To do:
Return only the lines below starting at the line containing "Task: Click the Role tumbler node" and ending at the line containing "Mã Sản phẩm", both included, exactly as they are and with no pictures.

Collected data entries
▼
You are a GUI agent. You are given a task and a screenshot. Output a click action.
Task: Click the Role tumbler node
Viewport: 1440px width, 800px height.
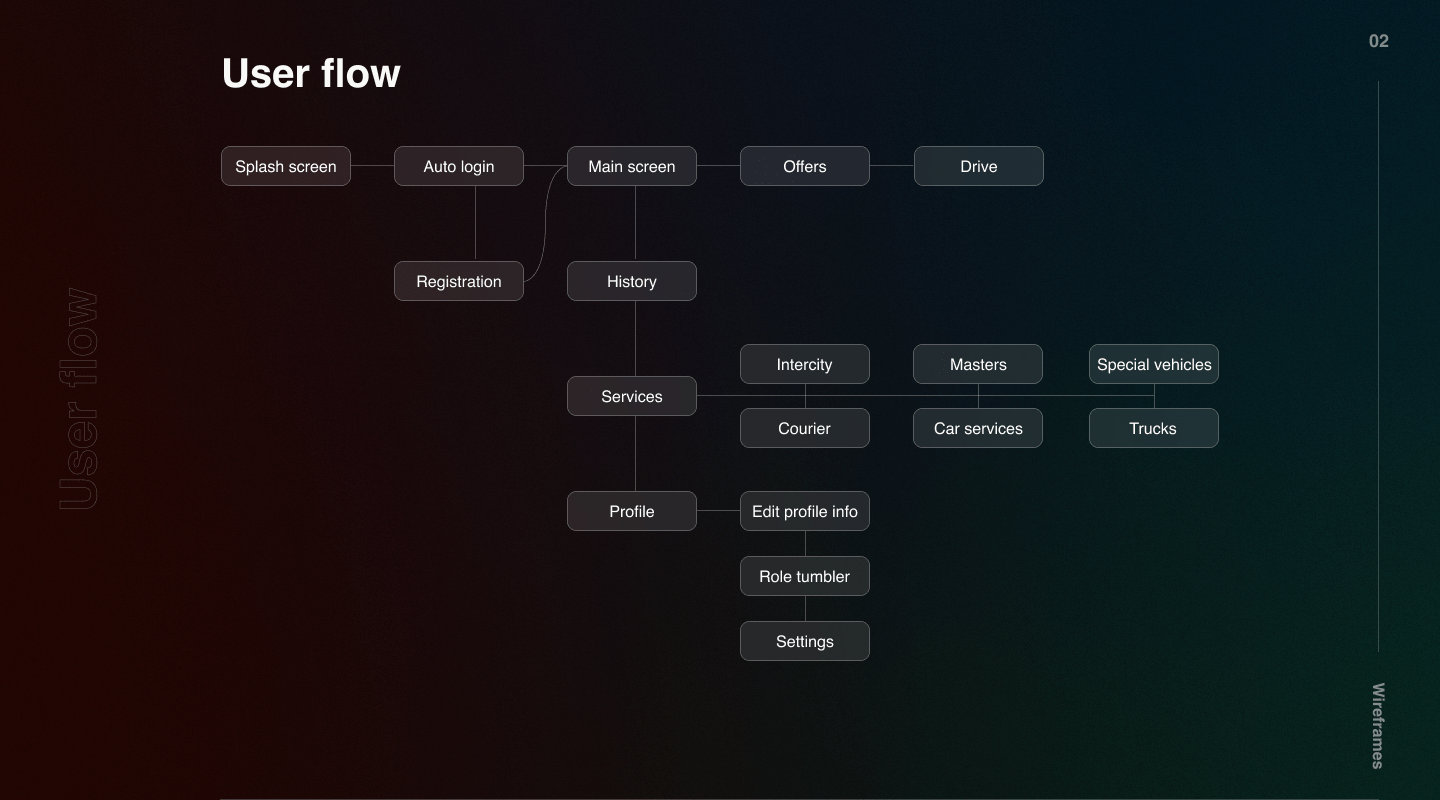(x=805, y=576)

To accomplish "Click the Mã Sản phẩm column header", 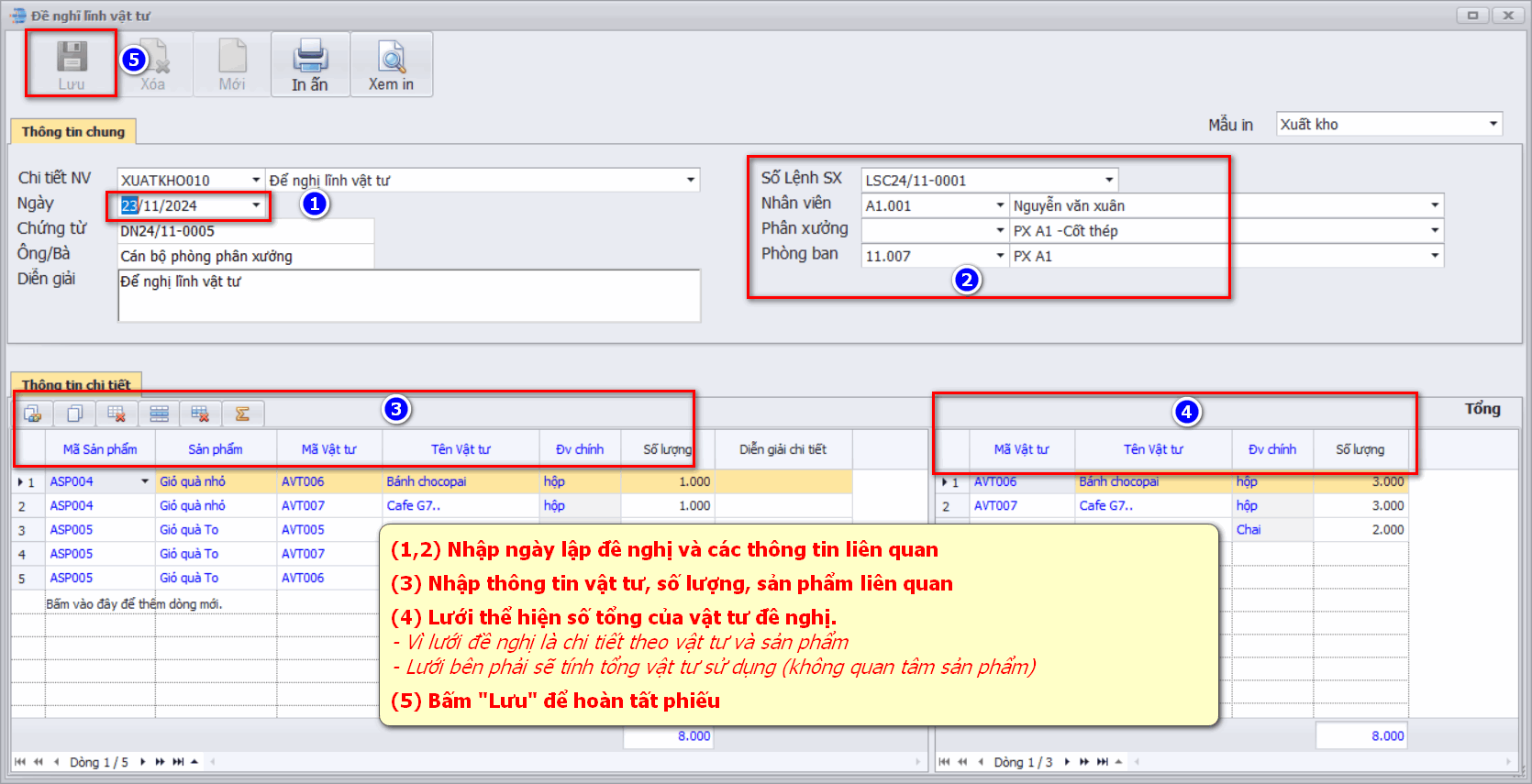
▲
▼
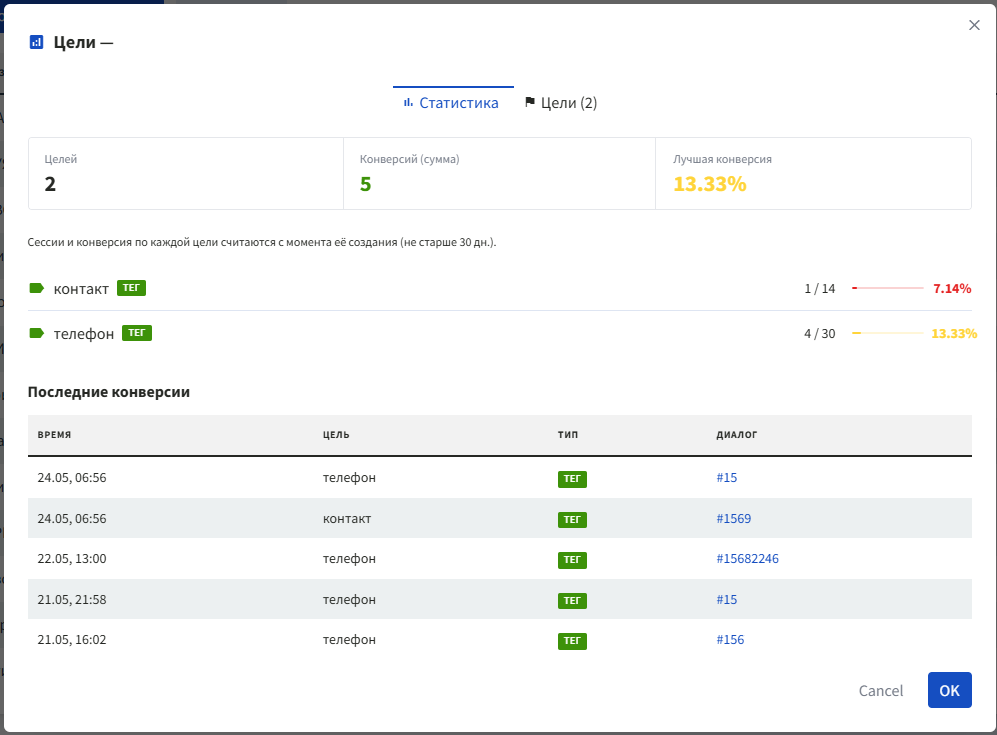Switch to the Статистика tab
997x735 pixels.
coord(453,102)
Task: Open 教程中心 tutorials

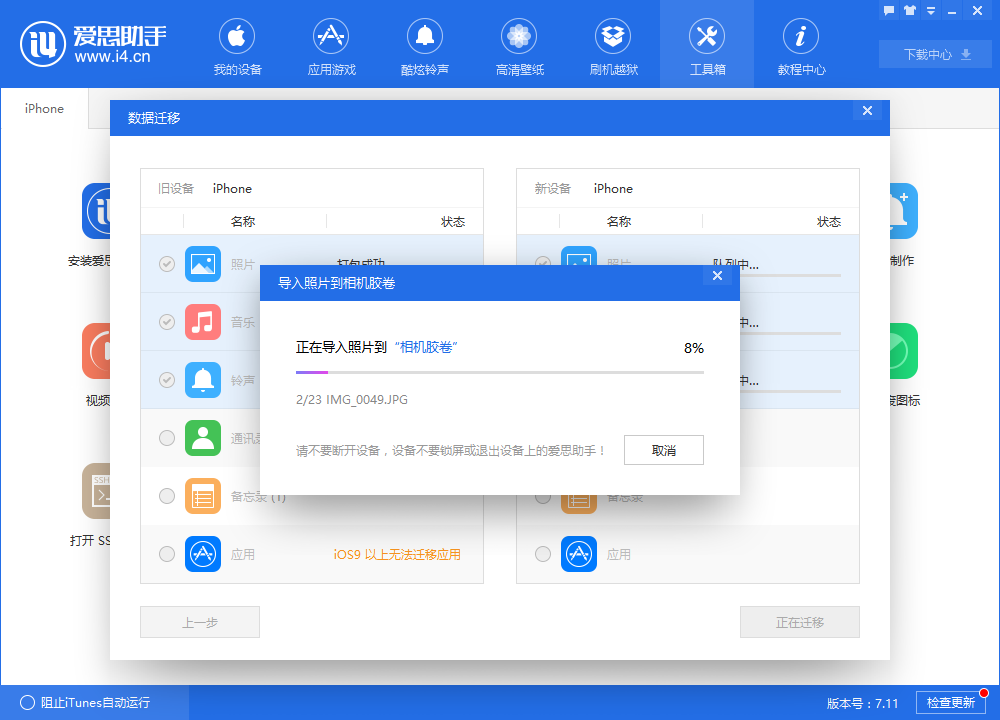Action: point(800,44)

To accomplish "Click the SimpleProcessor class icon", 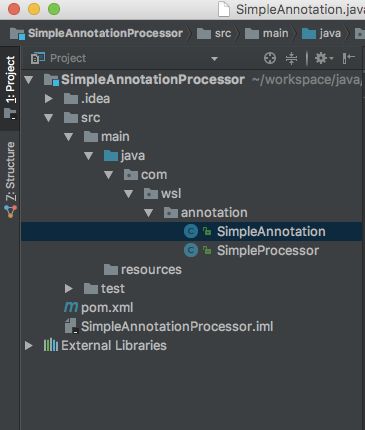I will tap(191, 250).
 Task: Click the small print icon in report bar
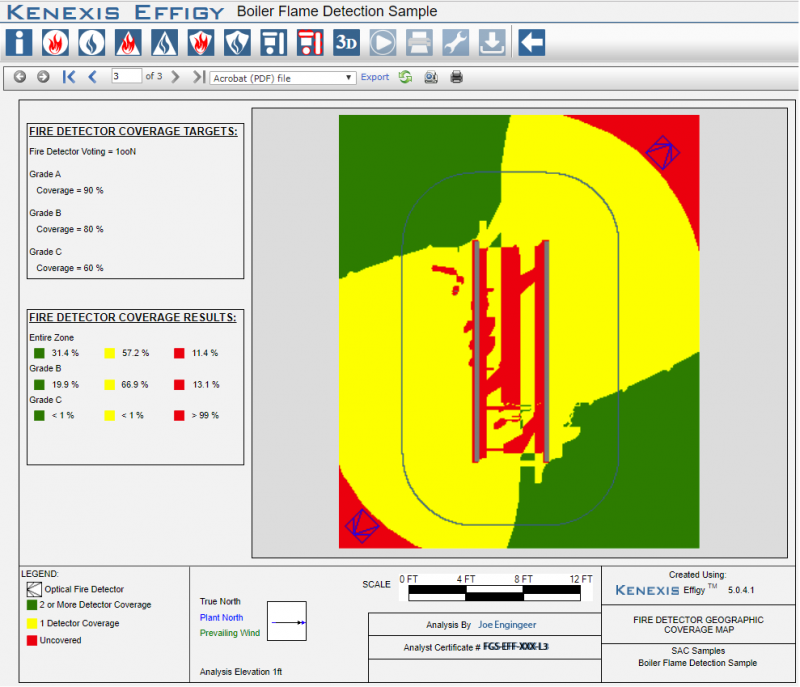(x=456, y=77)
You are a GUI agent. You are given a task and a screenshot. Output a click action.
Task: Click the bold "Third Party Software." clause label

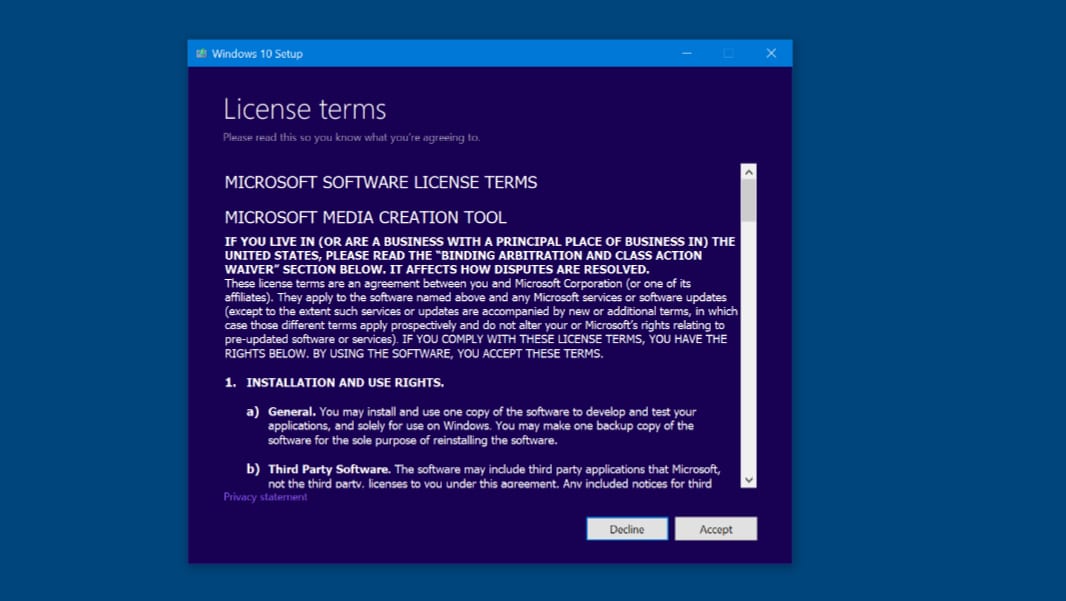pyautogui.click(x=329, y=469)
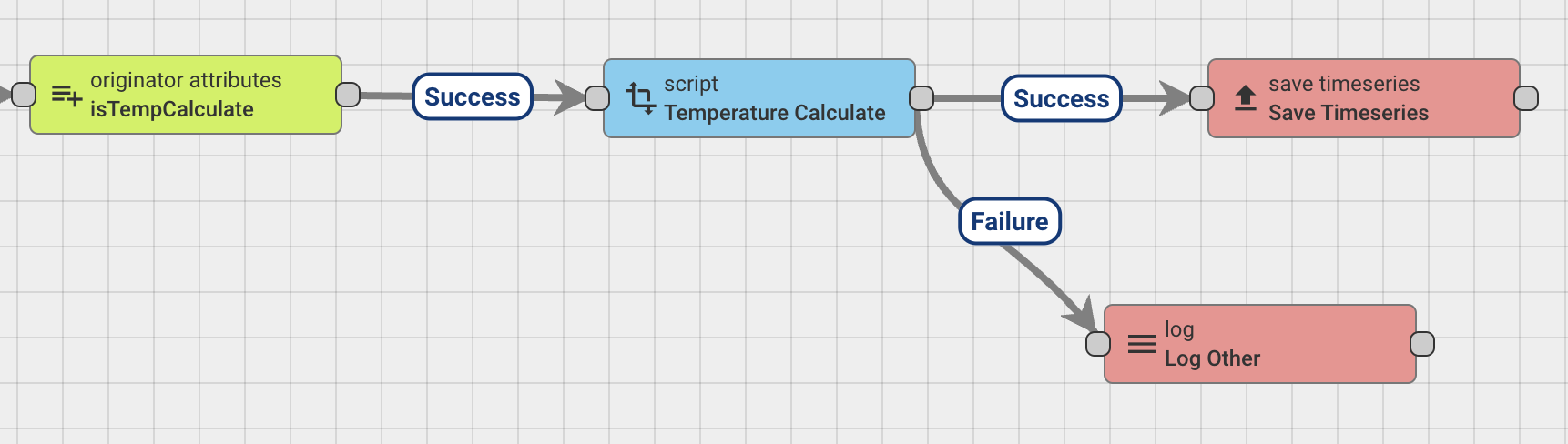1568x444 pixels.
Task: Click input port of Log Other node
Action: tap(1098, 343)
▲
Answer space:
Task: Click the Role tumbler node
Viewport: 1440px width, 800px height.
(x=805, y=576)

To accomplish "Click the Mã Sản phẩm column header", 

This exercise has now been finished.